Zweifel an Verfassungsmäßigkeit von Nachzahlungszinsen
Gespeichert von Prof. Dr. Claus Koss am
Gemäß § 238 Abs. 1 Satz 1 AO i.V.m. § 233a AO sind Steuernachforderungen mit einem halben Prozent pro Monat zu verzinsen. Das macht 6,0% p.a. Zum Vergleich: der Referenzzinssatz EURIBOR beträgt seit 11. Mai 2018 - 0,837%.
Im Rahmen der Aussetzung der Vollziehung bejahte der IX. Senat des BFH schwerwiegende Zweifel an der Verfassungsmäßigkeit von § 233a AO i. V. m. § 238 Abs. 1 Satz 1 AO hinsichtlich der Höhe der Zinsen seit dem Jahr 2015. Der BFH begründet dies mit der realitätsfernen Bemessung des Zinssatzes, die den allgemeinen Gleichheitssatz nach Art. 3 Abs. 1 des Grundgesetzes (GG) verletze. Der gesetzlich festgelegte Zinssatz überschreite den angemessenen Rahmen der wirtschaftlichen Realität erheblich, da sich im Streitzeitraum ein niedriges Marktzinsniveau strukturell und nachhaltig verfestigt habe.
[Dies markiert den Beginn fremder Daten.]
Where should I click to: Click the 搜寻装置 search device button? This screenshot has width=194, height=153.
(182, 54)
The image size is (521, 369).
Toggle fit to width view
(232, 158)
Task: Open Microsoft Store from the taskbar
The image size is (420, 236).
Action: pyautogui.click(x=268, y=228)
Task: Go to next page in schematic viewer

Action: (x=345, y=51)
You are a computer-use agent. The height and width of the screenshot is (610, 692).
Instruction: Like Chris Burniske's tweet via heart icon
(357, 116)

Eine sachliche Rechtfertigung für die gesetzliche Zinshöhe bestehe bei der gebotenen summarischen Prüfung nicht. Auf Grund der auf moderner Datenverarbeitungstechnik gestützten Automation in der Steuerverwaltung könnten Erwägungen wie Praktikabilität und Verwaltungsvereinfachung einer Anpassung der seit dem Jahr 1961 unveränderten Zinshöhe an den jeweiligen Marktzinssatz oder an den Basiszinssatz i. S. des § 247 des Bürgerlichen Gesetzbuchs nicht mehr entgegenstehen. Für die Höhe des Zinssatzes fehle es an einer Begründung. Der Sinn und Zweck der Verzinsungspflicht bestehe darin, den Nutzungsvorteil wenigstens zum Teil abzuschöpfen, den der Steuerpflichtige dadurch erhalte, dass er während der Dauer der Nichtentrichtung über eine Geldsumme verfügen könne. Dieses Ziel sei wegen des strukturellen Niedrigzinsniveaus im typischen Fall für den Streitzeitraum nicht erreichbar und trage damit die realitätsferne Bemessung der Zinshöhe nicht.
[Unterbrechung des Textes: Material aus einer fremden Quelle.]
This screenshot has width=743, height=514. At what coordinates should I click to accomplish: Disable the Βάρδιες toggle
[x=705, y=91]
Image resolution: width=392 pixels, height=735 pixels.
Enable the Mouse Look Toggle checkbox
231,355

Als entscheidungserheblich sah der Bundesfinanzhof, dass dem Gesetzgeber das niedrige Zinsniveau bewusst sei. In anderen Rechtsbereichen, beispielsweise im Handelsgesetzbuch habe er ja auch geändert.
Eine Lösung liegt nach auf Auffassung des Verfassers darin, die Verzinsung von Steuernachforderungen an einen Referenzzinssatz plus einen Aufschlag zu koppeln. Im Zivilrecht geht es doch auch (siehe Grafik).